> EXERCISE TEXT:
▽
My life has taken me in the direction of advocacy for people who need a louder voice. My degree was in History with a minor in Philosophy in 1972 from the University of Northern Colorado. Without a teaching degree, this combination seemed unlikely to lead to financial success, so my father wanted me to be a teacher or a nurse.
Instead, I took various employment opportunities—travel agent; department store clerk; nurses’ aide; etc., before landing in Spokane, Wash., at a Community Action Program (CAP) agency, where I worked first in Energy Assistance, then Weatherization, then Conservation Education. By that time, I was a single parent with a daughter and son in elementary school.
Advocating and educating had become my jam, as my grandchildren say. I worked for the CAP agency for seven years but was stymied by a lack of advancement opportunity. All the directors were men, all the line staff were women. I upped stakes again and went to South Dakota, to take care of my mother. My daughter had gone to school at the nearby Gustavus Adolphus College in Minnesota, so I was close to her as well. There I found a position as a director of a self-help rural development project. I was offered and accepted a salary of $10 an hour, in 1994.
Self-Help Housing is a 502 Rural Development program in which interested families participate in the building of multiple homes in community with other families. As the Director I secured the land and helped participants secure mortgages. The houses are all in the same area, and the families worked together on one another’s homes—walls going up, roofs coming on, foundations being dug. I had a construction coordinator, who acted as trainer and supervisor for the group.
‘In 2008 I went to work for a development company, only to have that position cut due to the recession.’
In the first group we had five families. We built through blizzards and extreme heat, but nine months later five families moved into their homes. As a bonus, they knew their neighbors very well!
My next group of seven families repeated that effort. I found the land, a larger, undeveloped area that was big enough for 20-plus families, and seven families signed up. They, too, moved into their new homes. When I asked for a raise to $12 an hour, which had been offered to a new project director, I was told I didn’t have a real estate license, so, no.
△
> Stored records:
▽
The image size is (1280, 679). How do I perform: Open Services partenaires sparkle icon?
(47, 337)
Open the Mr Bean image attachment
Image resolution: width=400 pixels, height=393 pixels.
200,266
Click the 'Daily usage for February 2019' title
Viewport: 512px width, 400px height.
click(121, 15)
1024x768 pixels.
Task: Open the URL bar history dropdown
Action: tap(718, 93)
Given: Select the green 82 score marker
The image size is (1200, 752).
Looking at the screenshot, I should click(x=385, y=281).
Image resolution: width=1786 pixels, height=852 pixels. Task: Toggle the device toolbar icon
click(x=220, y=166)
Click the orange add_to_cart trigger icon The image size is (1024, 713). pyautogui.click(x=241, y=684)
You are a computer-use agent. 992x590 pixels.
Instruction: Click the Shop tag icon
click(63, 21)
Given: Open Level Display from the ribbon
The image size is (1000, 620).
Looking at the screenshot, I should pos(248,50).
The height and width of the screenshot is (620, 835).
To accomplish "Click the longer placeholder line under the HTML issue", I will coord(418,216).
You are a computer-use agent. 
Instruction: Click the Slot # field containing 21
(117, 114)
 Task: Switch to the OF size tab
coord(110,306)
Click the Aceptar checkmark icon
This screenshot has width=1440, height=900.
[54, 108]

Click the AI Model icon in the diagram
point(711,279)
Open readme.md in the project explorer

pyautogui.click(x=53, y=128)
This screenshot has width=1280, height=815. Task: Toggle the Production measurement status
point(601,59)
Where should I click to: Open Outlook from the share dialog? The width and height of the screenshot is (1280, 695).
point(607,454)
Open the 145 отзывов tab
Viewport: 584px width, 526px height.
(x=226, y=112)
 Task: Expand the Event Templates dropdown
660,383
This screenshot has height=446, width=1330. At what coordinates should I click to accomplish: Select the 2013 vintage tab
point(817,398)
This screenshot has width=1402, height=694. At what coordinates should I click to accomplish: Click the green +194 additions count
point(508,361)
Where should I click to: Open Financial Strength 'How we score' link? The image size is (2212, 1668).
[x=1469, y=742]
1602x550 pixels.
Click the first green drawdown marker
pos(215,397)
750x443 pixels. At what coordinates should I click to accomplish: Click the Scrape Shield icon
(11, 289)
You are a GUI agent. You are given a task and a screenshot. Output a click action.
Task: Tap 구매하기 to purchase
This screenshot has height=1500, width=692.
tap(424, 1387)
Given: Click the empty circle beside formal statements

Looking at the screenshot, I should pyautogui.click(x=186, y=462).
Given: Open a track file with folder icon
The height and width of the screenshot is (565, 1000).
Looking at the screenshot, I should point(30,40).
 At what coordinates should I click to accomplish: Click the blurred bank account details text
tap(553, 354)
△
> TASKS TO CARRY OUT:
a - In the career account, what hourly salary did the writer accept in 1994?
b - Extend the career account from its final sentence.
The stored records are separate material, apart from the career account.

> RESPONSES PER TASK:
a - $10 an hour.

b -
My daughter had by then graduated from Gustavus, so we moved back to Spokane. I worked briefly for the Spokane Housing Authority at $8.65 an hour, and then was offered a position working for Spokane County in the Community Development Department, heading up the county’s continuum of care 10-year plan to end homelessness. Finally, I was offered a salary I could live with. I went through a debt consolidation program to pay off all my debt from the previous years.
Most, if not all, of my career moves were to progress into higher levels of responsibility and therefore more money. After 10 years at the County, in 2008 I went to work for a development company, only to have that position cut due to the recession.
Beginning Again
I was 57, with lots of experience, but because of the countrywide recession most companies were not hiring. I’m a believer that looking for work is easier when you’re working, so I took a position as Job Developer with World Relief. I was again paid almost nothing, but I loved the staff and the clients, and I could travel the world without leaving home. I could educate and advocate.
I worked at World Relief for a year and a half before moving into an Executive Director (ED) position with two small nonprofit housing companies Both were struggling financially but had limped along sharing one ED for several years. I was supposed to see them through their respective dissolutions. My first action was to combine them into one company. Slowly I found resources and solutions to their financial deficits and continued working there for six years.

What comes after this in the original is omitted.